ACTIVITY: Once you find the line with "Вакансии (594, 1231)" in the data that follows, repeat it and every line after it exactly, through the line with "Château du Cèdre (32, 1244)".
= Beginning of Section =
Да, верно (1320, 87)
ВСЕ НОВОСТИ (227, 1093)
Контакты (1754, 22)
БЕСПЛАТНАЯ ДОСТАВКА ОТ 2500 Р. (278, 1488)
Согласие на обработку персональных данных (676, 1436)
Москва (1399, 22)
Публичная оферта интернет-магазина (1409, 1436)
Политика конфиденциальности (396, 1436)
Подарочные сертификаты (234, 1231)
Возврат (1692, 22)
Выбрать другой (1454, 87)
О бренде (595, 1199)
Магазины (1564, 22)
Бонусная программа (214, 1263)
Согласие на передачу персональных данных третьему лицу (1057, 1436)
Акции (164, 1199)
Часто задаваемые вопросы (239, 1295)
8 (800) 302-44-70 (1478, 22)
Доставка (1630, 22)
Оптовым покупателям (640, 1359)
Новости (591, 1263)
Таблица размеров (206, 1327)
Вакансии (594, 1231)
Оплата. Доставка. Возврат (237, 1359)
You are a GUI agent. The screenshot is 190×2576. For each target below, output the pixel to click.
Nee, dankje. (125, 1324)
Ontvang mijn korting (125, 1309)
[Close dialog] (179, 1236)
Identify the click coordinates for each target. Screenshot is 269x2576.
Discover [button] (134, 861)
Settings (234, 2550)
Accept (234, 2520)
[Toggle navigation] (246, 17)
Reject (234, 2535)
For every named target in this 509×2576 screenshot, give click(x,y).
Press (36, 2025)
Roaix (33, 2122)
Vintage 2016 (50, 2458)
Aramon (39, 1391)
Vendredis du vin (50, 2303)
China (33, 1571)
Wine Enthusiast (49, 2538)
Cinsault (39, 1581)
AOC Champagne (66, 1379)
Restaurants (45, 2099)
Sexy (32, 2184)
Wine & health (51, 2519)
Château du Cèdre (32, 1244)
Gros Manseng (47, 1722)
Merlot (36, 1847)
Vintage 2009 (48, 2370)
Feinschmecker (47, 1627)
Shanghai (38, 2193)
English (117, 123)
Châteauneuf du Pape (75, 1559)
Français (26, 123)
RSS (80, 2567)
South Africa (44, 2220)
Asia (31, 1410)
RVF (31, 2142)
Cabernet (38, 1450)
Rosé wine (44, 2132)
= End of Section =
EXERCISE RESPONSE:
Вакансии (594, 1231)
Оплата. Доставка. Возврат (237, 1359)
You are a GUI agent. The screenshot is 190×2576. For each target below, output the pixel to click.
Nee, dankje. (125, 1324)
Ontvang mijn korting (125, 1309)
[Close dialog] (179, 1236)
Identify the click coordinates for each target. Screenshot is 269x2576.
Discover [button] (134, 861)
Settings (234, 2550)
Accept (234, 2520)
[Toggle navigation] (246, 17)
Reject (234, 2535)
For every named target in this 509×2576 screenshot, give click(x,y).
Press (36, 2025)
Roaix (33, 2122)
Vintage 2016 (50, 2458)
Aramon (39, 1391)
Vendredis du vin (50, 2303)
China (33, 1571)
Wine Enthusiast (49, 2538)
Cinsault (39, 1581)
AOC Champagne (66, 1379)
Restaurants (45, 2099)
Sexy (32, 2184)
Wine & health (51, 2519)
Château du Cèdre (32, 1244)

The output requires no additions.